◆ Source passage:
◇ ◇ ◇ ◇ ◇

2

I have a question which data structure is the best for particular situation.

we have one string "AAAAAAAAAAA", and we want to know this string contain in one data base column or not.

For example below database there is two column.

1. ID   2. Name
  1        A
  2        B
  3        C
.....
49581    AAAAAAAAAAA

if it's match then, return true if not false.

I know I can use list<string> but I don't think it's best way to searching

I want to know which data structure is best way to search in this case.

John Saunders
  • 160,644
  • 26
  • 247
  • 397
clear.choi
  • 835
  • 2
  • 6
  • 19
  • 6
    Are you searching in memory with c#, or in sql? – gunr2171 Aug 08 '14 at 20:22
  • 6
    You are performing premature optimization. You are making your program run faster before you have it running correctly. "If it doesn’t work, it doesn’t matter how fast it doesn’t work." - Mich Ravera – John Saunders Aug 08 '14 at 20:23
  • - gunr2171 , first get lists in SQL then want to control that lists in C#. – clear.choi Aug 08 '14 at 20:26
  • Do you need to know the ID/IDs of the given string, or only whether it exists (true/false)? – Sphinxxx Aug 08 '14 at 20:28
  • 1
    @clear.choi, it would be better to do the searching in sql. Why pull every row in the table over just to search for a single row? (also, use @ replies to respond to someone) – gunr2171 Aug 08 '14 at 20:29
  • Sphinxxx I need to get only true and false at this moment. – clear.choi Aug 08 '14 at 20:29
  • Similar question, almost a duplicate, same answer: "[Should I be concerned about .NET dictionary speed?](http://stackoverflow.com/a/1903245/76337)". – John Saunders Aug 08 '14 at 20:29
  • gunr2171 because they have lots of data to compare like 2000, then 2000 time connect to database I/O so I thinking to use data structure. And it could be Like search too then I believe that is more problem. – clear.choi Aug 08 '14 at 20:31
  • The time cost to get 2000 rows into your c# application will likely far outweigh the cost of anything you do with those 2000 rows in c#. You could do a linear search of 2000 rows and it would still be a tiny amount of time compared to your data acquisition cost. – hatchet - done with SOverflow Aug 08 '14 at 20:35

2 Answers2

5

A HashSet<string> would be faster to search than a List<string> if you only need to know whether the string exists.

◇ ◇ ◇ ◇ ◇

◆ What you are asked to do: Continue the forum thread about picking a data structure to check whether a string exists in a database column, starting after its last sentence.

◆ Given information:
◇ ◇ ◇ ◇ ◇

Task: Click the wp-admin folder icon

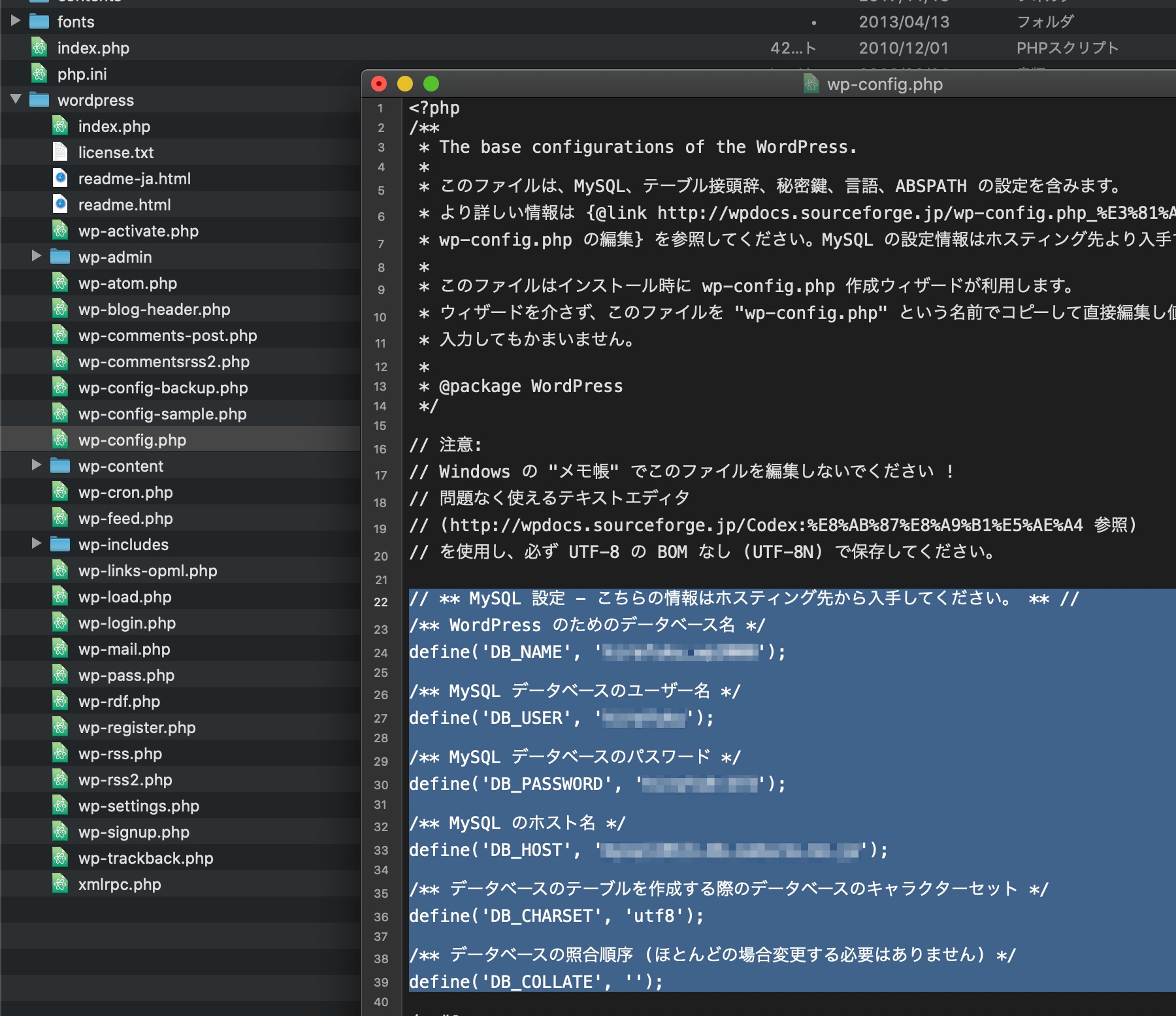Action: (x=61, y=257)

◇ ◇ ◇ ◇ ◇

◆ Written answer:
HashSet<T> Class

..or if you feel adventurous, creating a "ternary search tree" or a "trie" may be an option:

http://www.drdobbs.com/database/ternary-search-trees/184410528

Sphinxxx
  • 12,484
  • 4
  • 54
  • 84
0

Similar to another answer, but note that if you have a hash table then for each hashed string in the column you can store the row number(s) that have that string in the hash table position for the string. So hashing is not just limited to determining whether the string exists in your column or not.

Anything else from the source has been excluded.